### EXERCISE INPUT
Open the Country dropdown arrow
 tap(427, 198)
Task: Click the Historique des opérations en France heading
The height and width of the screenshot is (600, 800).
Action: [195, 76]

### WHAT THE EXERCISE ASKS
Please return all of the entries above, exactly and completely.

### COMPLETED EXERCISE
Open the Country dropdown arrow
 tap(427, 198)
Task: Click the Historique des opérations en France heading
The height and width of the screenshot is (600, 800).
Action: [195, 76]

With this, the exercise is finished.